2025.8.7
愛媛のデカボヒーロー
伝統を新しい形に。「捨てない」着物ビジネス。

愛媛県松山市に、日本の伝統文化である着物や帯に新たな命を吹き込み、サステナブルな社会の実現に貢献する企業があります。株式会社dual-mode。代表の渡邊久恵さんは、35年にわたるアパレル業界での経験を生かし、タンスに眠る着物や市場で価値を失いかけた新品の反物を、現代のライフスタイルに合った唯一無二の製品へと生まれ変わらせる「アップサイクル」の循環型ビジネスを展開しています。
その取り組みは、単なるリメイクにとどまらず、生産過程でのCO2排出量を大幅に削減するなど、脱炭素社会への具体的な貢献も注目されています。
今回は代表を務める渡邊さんに、取り組みへの思いを伺いました。

着物業界の抱える問題の解決へ。
コロナ禍から始まった革新的な挑戦。
長年アパレル業界に身を置いてきた渡邊さん。その転機はコロナ禍に訪れました。
「コロナ禍で、事業継承が難しくなった織物屋さんや呉服屋さんから声がかかったのが始まりです。新品未使用の着物や帯が、業界全体で膨大な在庫として眠っているというのです。これをどうにかしてほしい、と」
こうして着物業界への挑戦が始まりました。新しい需要を開拓する必要がありますが、伝統的な着物は購入後も帯や小物などを買い足していく必要があり、その仕組みが若い世代には受け入れられにくいと感じたそうです。
「買うときから使い方が明確で、長く使えて、追加でお金もかからない製品にする必要があると考えました」
この信念から生まれたのが、一枚の帯や着物からバッグやご祝儀袋、さらには洋服まで、多彩なアイテムを生み出すというビジネスモデルでした。
「例えばご祝儀袋は5通りの使い方があり、ご祝儀袋としての役目を終えた後も、敷物やインテリアとして飾るなど、形を変えて使い続けられます」

さらにご祝儀袋は、生産過程においてCO2排出量を88%削減するという実績も上げており、同社の象徴的な製品となりました。
中でも意匠が光るのは装飾の紐である水引(みずひき)です。水引は材料だけを仕入れ、その後は全て独自で製作。一本の束が職人の手によって、鶴や花、「寿」の文字など、豪華絢爛な造形へと生まれ変わります。

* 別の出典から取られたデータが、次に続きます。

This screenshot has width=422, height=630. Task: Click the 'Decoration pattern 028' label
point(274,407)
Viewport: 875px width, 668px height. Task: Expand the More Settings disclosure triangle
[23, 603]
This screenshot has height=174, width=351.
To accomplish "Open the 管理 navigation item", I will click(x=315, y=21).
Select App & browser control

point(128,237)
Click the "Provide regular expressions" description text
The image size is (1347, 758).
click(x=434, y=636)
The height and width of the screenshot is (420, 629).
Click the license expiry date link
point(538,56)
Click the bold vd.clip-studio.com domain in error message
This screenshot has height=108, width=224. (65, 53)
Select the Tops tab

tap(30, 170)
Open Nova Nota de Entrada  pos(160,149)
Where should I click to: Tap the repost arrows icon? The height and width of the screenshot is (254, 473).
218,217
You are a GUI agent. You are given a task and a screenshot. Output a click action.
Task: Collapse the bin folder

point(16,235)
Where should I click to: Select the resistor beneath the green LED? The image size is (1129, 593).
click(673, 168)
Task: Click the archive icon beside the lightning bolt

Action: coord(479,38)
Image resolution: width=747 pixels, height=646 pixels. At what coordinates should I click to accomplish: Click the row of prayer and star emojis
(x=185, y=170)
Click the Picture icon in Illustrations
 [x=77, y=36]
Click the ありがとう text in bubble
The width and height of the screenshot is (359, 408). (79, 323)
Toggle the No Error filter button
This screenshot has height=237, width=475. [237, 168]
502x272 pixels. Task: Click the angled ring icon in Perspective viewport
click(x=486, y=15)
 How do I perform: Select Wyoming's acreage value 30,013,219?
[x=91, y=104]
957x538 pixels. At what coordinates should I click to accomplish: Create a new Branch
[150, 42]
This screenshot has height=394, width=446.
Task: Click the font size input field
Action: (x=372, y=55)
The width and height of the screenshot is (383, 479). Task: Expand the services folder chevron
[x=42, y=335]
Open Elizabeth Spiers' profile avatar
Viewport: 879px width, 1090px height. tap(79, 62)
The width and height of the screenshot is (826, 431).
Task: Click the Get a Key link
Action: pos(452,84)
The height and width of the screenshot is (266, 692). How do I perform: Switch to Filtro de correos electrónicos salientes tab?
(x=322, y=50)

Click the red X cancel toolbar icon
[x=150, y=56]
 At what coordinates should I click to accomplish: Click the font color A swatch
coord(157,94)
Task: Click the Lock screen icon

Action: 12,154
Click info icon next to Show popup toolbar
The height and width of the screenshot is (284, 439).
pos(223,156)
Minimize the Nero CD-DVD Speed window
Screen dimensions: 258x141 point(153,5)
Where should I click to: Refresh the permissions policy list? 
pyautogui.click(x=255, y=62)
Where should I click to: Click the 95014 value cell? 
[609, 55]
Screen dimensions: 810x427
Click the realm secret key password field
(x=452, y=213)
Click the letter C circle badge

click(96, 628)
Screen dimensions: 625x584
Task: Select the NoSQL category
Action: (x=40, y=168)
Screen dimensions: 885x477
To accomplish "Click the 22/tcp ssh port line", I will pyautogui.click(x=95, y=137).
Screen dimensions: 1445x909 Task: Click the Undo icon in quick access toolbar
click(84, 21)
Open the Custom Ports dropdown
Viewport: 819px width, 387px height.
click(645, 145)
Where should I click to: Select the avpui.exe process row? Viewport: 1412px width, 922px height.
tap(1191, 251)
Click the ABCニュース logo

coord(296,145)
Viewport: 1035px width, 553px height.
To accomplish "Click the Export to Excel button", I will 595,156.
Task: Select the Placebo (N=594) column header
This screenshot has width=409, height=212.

「製品は一つ一つ手作りなので大変ですが、全く同じものを作るのもつまらないので、いろいろな方のご意見を聞いて、どれもこだわりを持って製作しています。『結婚式でこんなご祝儀袋を待っていた』と言われたり、足が悪くて着物を着られない方が『これなら日本の伝統を感じられる』と喜んでくださったり。そんな言葉が何よりうれしいですね」
伝統の壁を乗り越えて共存を目指す。
「何ひとつ捨てない」ものづくり。
dual-modeの哲学は「余すところなく使い切る」こと。一本の帯から、バッグや靴、小物など、60種類ものアイテムを生み出します。
「一本の帯からご祝儀袋だけ作ると、残りの部分が余ってしまいます。それを捨ててしまっては意味がない。端から端まで全てを製品にすることで、廃棄を全く出さないものづくりを心掛けています」。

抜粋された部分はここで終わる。